SimGAN Paper Notes: Better way to learn from Simulated images
Table of Contents
- Paper on SimGAN (Link )
- My implementation of SimGAN in TensorFlow 2 (GitHub link )
- Apple blog providing training insights (Link ).
Introduction
- As data collection with quality annotation is difficult and expensive, it is more viable to use Synthetic images to train models.
- But there is a problem with using synthetic images, a model trained using synthetic images may learn patterns present only in synthetic images, not in real images as there can be a distribution gap between them.
- To reduce this gap, a GAN-based technique is proposed to “refine” the synthetic samples while retaining their visual features (annotations).
- Collection of synthetic training data is relatively inexpensive compared to obtaining real data with quality annotation.
Proposed Approach
- GANs are used to fit/transform a known distribution to a dataset. This is achieved by using two networks, namely Generator and Discriminator, in an adversarial training cycle.
- The Generator typically is used to convert/transform a random point (noise) in the known distribution to an image. The Discriminator is used to discriminate images generated by the Generator and images in the dataset.
- SimGAN is a variant of GAN with the Generator input being synthetic images and the output being a realistic version of the input synthetic image.
- The objective of the Generator is to “refine” the synthetic images to realistic ones. Therefore, Generator is referred to as “Refiner”.
Loss Functions
Discriminator Loss Function
For Discriminator, the loss function is cross entropy
$$ \mathcal{L}{D}(\phi) = -\sum_ilog(D{\phi}(\tilde{x}i)) - \sum_j\log{(1-D{\phi}(y_j))} $$
- Where \(\tilde{x}_i\) represents refined synthetic images \(\tilde{x}_i=R(x_i)\) and \(y_j\) represent real images.
- This is equivalent to the cross-entropy error for a binary classification problem where \(D_{\phi}(.)\) is the probability of the input being a synthetic image, and \(1−D_{\phi}(.)\) is that of a real one.
Refiner
For the Refiner, the loss function here is made up of two parts:
- Adversarial loss
- \(x_i\) represents synthetic images, \(R_\theta\)=refiner, \(D_\phi\)=Discriminator
- By minimizing this loss function, the Refiner forces the discriminator to fail classifying the refined images as synthetic.
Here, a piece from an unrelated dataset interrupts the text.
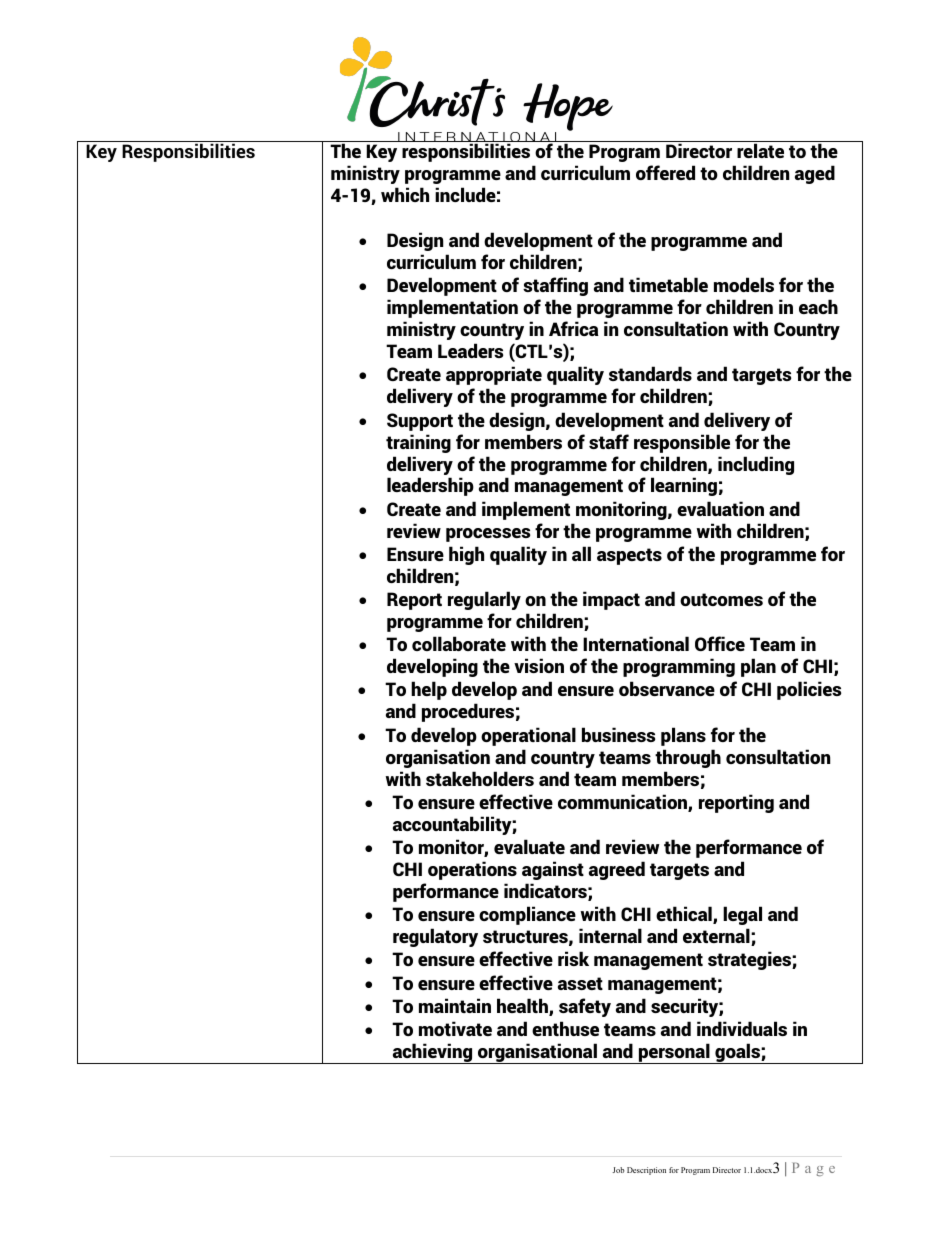  What do you see at coordinates (809, 690) in the screenshot?
I see `policies` at bounding box center [809, 690].
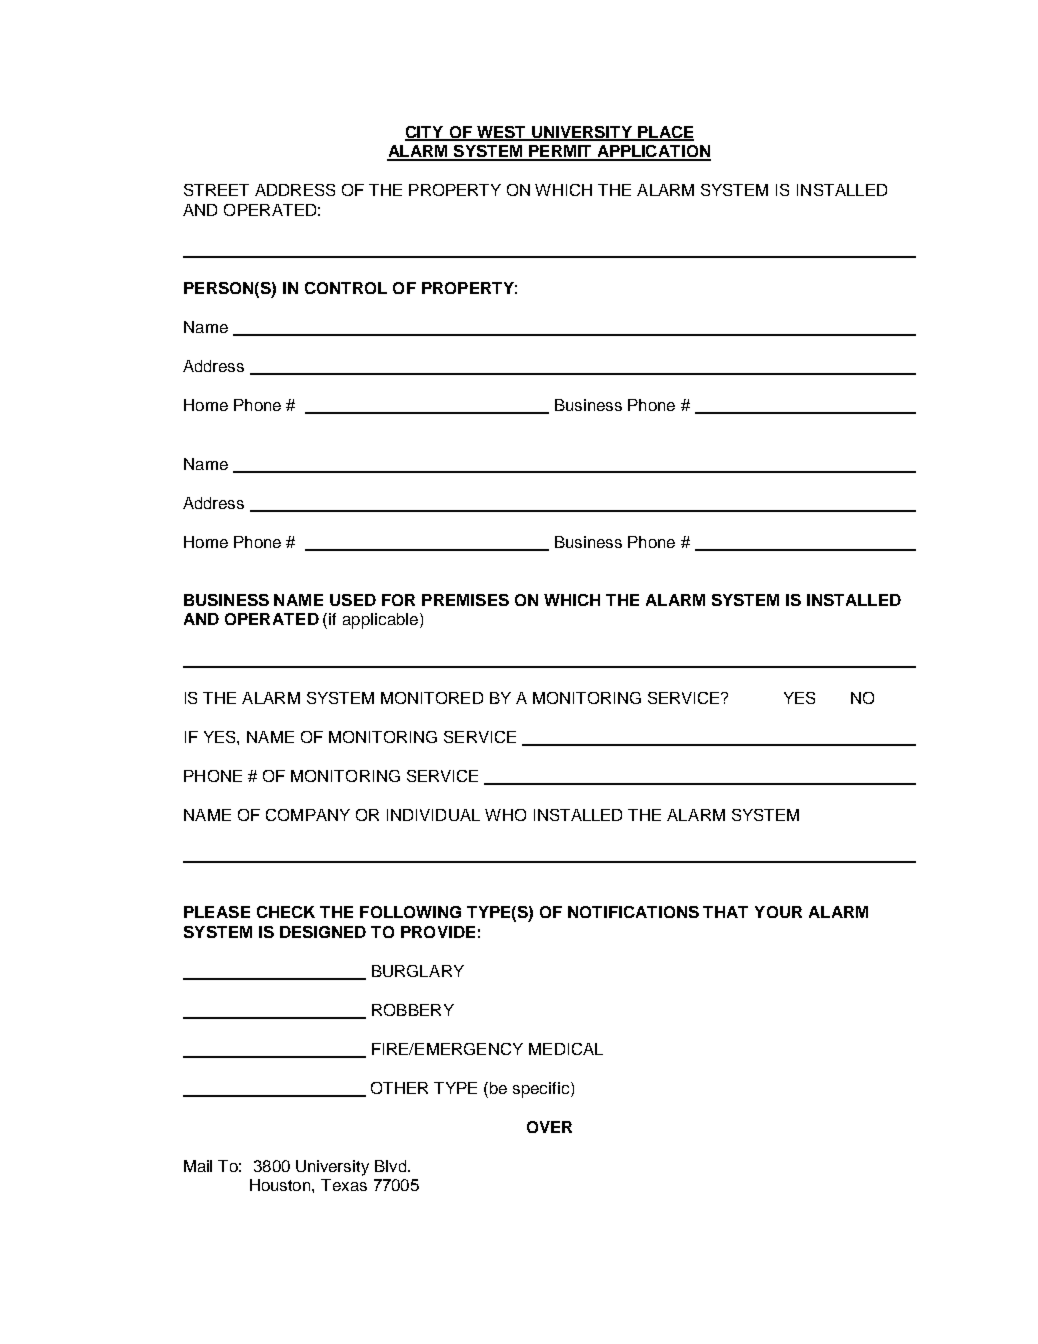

$$ l_{real}(\theta;\tilde{x_i},Y) = -\sum_i(1-D_{\phi}(R_{\theta}(x_i))) $$
- Self-regularization loss
- L1 norm between refined images and their respective synthetic input.
- The loss is used to preserve the annotation (like gaze, the iris/pupil location, etc..)
- So the complete loss for the Refiner is
$$ \mathcal{L}R(\theta) = -\sum_i\log{(1-D{\phi}(R_{\theta}(x_i)))} \quad +\lambda||R_{\theta}(x_i)-x_i||_1 $$
- where \(\lambda\) is one more hyper parameter to tune.
Training Algorithm
Training Loop
- Train refiner
- Sample a batch of synthetic images and pass through the refiner.
- Calculate the refiner loss and update refiner params using SGD on calculated refiner loss.
- Train discriminator
- Sample a batch of refined synthetic images (using refiner) and real images, then pass them through the discriminator.
- Assign negative label to refined images and positive label to real images.
- Calculate the discriminator loss and update discriminator params usig SGD on the calculated loss.
- Repeat for T steps
Suggested improvements
Local - adversarial Loss
- The Refiner network tends to over-emphasize certain image features to fool the current Discriminator network, leading to drifting and producing artifacts. To reduce the unwanted artifacts in the refined image, a technique is proposed to divide the image into different local patches. The Discriminator is designed to discriminate each local patch separately.
- The loss function is sum of cross-entropy loss of the local patches.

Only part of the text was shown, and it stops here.